May be you should explicitly use GROUP BY b.y in all of these queries.

I actually wanted to test GROUP BY n case too. But as you said, in these queries I have used b.y and modified some other queries to have positional notation in GROUP BY.
 

+-- FULL JOIN, should produce partial partition-wise aggregation plan as
+-- GROUP BY is on nullable column

In case of a FULL JOIN partition keys from the joining relations land on
nullable side; there is no key on non-nulllable side, so an aggregation on top
of FULL JOIN will always be partial partition-wise aggregation.


Yep.
Do you want me to add this explanation in the comment?
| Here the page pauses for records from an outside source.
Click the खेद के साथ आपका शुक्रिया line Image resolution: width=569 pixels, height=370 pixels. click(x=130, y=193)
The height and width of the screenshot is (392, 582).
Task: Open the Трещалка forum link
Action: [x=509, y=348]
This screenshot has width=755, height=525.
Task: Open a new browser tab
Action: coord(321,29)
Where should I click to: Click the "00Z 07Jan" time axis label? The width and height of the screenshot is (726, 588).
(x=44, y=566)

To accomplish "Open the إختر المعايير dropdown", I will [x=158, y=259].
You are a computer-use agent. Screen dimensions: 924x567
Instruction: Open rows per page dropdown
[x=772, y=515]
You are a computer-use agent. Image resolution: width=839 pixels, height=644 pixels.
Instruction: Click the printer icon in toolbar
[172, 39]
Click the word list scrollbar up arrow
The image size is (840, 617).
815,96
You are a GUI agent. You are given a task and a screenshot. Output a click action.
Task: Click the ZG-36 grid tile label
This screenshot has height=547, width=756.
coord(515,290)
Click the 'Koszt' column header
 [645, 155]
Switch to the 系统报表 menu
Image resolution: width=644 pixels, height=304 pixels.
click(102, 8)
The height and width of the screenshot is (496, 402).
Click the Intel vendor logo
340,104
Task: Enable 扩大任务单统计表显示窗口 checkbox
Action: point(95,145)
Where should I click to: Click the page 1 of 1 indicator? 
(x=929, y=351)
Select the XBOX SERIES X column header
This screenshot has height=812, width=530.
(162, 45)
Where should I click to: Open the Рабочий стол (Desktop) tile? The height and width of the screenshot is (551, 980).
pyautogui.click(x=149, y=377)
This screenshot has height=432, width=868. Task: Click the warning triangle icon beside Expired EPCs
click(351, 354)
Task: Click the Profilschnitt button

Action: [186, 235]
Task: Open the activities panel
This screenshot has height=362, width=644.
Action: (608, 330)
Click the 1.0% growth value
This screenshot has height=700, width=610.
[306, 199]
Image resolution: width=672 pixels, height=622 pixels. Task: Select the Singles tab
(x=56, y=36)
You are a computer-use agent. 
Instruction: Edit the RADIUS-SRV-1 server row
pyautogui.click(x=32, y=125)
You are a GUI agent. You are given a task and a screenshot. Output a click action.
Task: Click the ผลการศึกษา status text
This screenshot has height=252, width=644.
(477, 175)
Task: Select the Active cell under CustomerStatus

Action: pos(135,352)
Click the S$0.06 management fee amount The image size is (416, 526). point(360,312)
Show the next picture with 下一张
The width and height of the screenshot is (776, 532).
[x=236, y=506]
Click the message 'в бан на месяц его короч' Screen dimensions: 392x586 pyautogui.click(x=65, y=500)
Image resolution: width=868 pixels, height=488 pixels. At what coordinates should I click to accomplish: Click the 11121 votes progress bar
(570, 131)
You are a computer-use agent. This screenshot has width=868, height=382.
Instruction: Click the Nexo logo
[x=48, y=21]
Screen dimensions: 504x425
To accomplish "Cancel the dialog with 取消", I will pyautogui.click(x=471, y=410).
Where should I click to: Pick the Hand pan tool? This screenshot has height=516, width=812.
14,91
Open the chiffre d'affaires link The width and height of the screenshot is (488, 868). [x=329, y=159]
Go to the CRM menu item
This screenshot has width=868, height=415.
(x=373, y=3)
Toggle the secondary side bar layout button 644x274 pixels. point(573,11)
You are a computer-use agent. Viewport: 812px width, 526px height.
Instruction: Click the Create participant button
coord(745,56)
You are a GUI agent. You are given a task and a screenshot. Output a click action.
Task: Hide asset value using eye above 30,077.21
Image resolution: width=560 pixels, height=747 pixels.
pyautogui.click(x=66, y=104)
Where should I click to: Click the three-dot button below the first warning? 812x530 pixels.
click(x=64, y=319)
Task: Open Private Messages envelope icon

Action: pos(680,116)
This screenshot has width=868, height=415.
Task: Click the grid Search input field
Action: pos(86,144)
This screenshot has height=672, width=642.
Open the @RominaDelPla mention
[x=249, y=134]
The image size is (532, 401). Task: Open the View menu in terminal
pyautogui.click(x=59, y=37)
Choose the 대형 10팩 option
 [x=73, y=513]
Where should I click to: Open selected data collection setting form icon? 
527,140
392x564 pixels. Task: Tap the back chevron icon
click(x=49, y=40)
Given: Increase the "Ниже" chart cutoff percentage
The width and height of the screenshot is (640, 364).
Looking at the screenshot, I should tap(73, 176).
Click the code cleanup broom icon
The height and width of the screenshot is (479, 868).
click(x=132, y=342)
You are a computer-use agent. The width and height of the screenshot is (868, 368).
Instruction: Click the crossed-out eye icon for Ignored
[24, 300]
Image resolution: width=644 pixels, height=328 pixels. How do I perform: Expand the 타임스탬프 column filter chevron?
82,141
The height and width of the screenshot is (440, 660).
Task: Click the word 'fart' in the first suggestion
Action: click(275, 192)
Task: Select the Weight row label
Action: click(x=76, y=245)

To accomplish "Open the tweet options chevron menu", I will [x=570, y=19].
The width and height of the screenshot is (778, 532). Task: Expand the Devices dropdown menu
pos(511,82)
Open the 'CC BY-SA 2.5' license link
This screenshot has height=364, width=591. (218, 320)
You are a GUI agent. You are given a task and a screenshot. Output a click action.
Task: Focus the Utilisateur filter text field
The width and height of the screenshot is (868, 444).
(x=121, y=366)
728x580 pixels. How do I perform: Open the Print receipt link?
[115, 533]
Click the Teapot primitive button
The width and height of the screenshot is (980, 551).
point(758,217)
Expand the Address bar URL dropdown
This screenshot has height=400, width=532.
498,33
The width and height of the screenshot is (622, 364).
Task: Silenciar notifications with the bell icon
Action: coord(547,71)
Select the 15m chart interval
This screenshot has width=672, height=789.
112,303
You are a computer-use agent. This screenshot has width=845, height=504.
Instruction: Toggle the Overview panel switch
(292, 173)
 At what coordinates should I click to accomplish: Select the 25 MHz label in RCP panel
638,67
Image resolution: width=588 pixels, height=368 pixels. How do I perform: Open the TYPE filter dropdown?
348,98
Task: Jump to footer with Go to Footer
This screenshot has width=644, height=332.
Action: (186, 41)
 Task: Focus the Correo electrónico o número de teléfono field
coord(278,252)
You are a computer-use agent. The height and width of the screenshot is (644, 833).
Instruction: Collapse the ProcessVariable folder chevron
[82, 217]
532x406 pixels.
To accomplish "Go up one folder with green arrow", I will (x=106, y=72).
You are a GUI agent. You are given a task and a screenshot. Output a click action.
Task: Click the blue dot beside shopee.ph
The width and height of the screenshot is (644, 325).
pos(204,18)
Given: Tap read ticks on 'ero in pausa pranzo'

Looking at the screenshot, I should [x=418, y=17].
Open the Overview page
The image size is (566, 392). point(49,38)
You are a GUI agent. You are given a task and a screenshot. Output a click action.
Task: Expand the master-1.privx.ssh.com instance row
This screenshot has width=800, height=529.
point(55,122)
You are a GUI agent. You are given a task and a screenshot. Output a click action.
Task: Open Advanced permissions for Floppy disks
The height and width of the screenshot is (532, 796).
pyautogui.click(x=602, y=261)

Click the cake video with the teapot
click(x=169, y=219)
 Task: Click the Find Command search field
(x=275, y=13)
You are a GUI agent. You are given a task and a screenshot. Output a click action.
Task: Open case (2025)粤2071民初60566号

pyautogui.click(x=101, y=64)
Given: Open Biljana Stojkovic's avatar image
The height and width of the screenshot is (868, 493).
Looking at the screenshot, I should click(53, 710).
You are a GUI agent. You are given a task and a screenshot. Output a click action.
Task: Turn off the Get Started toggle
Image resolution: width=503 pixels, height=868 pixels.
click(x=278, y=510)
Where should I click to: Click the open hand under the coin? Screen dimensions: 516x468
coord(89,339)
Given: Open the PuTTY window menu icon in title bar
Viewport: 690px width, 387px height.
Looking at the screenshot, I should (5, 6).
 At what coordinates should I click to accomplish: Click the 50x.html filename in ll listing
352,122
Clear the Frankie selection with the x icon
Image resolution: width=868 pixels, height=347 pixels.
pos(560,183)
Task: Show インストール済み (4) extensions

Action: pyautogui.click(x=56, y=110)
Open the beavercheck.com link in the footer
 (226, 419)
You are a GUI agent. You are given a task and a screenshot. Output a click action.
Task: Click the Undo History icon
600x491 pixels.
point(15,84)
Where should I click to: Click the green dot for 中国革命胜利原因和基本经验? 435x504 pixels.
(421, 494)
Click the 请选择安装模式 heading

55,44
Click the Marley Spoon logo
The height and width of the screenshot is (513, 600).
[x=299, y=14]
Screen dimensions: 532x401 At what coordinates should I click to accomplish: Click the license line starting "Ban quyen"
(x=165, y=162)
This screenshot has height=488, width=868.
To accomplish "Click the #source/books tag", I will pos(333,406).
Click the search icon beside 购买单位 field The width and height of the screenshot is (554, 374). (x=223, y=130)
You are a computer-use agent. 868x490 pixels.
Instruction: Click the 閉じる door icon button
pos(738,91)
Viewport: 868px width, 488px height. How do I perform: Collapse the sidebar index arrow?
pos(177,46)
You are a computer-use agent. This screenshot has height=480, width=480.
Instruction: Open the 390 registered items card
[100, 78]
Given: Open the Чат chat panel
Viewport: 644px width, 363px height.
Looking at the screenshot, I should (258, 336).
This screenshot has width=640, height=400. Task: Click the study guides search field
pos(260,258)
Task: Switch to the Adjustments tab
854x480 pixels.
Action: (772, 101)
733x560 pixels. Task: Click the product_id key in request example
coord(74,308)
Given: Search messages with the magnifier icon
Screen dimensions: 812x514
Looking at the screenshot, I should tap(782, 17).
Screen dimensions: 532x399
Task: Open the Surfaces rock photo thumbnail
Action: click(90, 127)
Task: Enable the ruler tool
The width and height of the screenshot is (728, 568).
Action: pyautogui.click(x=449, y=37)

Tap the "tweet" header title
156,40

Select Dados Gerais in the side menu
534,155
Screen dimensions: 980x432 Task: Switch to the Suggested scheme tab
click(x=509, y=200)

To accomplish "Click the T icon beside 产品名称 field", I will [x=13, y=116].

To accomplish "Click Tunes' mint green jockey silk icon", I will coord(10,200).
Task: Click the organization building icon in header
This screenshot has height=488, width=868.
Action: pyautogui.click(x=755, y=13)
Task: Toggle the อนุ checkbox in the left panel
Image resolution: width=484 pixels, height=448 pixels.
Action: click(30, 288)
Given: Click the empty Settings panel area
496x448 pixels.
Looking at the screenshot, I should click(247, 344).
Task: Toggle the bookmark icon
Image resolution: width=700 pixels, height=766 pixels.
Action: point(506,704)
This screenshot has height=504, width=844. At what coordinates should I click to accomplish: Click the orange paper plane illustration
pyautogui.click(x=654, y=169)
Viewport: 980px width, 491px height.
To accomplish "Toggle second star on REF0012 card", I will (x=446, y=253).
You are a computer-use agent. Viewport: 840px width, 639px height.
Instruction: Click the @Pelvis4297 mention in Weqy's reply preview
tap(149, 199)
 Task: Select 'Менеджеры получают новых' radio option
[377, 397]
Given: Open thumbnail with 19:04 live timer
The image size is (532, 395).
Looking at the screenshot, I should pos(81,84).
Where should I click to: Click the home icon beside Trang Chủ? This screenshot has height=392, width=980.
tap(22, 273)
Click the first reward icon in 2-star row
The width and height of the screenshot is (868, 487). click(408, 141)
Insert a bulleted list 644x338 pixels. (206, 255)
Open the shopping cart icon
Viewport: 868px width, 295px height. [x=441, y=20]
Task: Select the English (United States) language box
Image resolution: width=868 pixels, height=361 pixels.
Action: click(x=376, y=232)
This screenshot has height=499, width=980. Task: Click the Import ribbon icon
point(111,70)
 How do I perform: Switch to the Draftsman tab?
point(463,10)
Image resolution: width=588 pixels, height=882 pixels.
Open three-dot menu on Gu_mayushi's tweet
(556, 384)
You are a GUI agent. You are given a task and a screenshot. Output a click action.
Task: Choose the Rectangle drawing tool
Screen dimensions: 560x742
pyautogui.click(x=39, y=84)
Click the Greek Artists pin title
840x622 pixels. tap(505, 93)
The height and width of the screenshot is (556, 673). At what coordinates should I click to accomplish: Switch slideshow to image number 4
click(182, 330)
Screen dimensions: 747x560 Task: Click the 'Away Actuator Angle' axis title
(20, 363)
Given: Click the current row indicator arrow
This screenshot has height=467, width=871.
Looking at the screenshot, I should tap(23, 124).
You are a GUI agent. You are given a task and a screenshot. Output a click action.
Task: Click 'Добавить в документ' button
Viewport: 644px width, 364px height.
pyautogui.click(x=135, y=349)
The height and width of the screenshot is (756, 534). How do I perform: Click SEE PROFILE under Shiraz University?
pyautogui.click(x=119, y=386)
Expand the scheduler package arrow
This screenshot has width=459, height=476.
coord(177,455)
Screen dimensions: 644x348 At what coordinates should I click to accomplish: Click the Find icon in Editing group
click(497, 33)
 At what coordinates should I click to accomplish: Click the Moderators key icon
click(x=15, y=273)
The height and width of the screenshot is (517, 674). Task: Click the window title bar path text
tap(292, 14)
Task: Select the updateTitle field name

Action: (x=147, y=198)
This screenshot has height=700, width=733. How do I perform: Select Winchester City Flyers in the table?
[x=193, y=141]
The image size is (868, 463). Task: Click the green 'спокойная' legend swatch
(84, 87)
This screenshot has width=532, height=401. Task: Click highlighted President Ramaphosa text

I don't think so.

+
+-- Empty relations on LEFT side, no partition-wise agg plan.

Suggest: Empty join relation because of empty outer side.  I don't think we are
writing a negative test to check whether partition-wise agg plan is not chosen.
We are testing the case when the join relation is empty.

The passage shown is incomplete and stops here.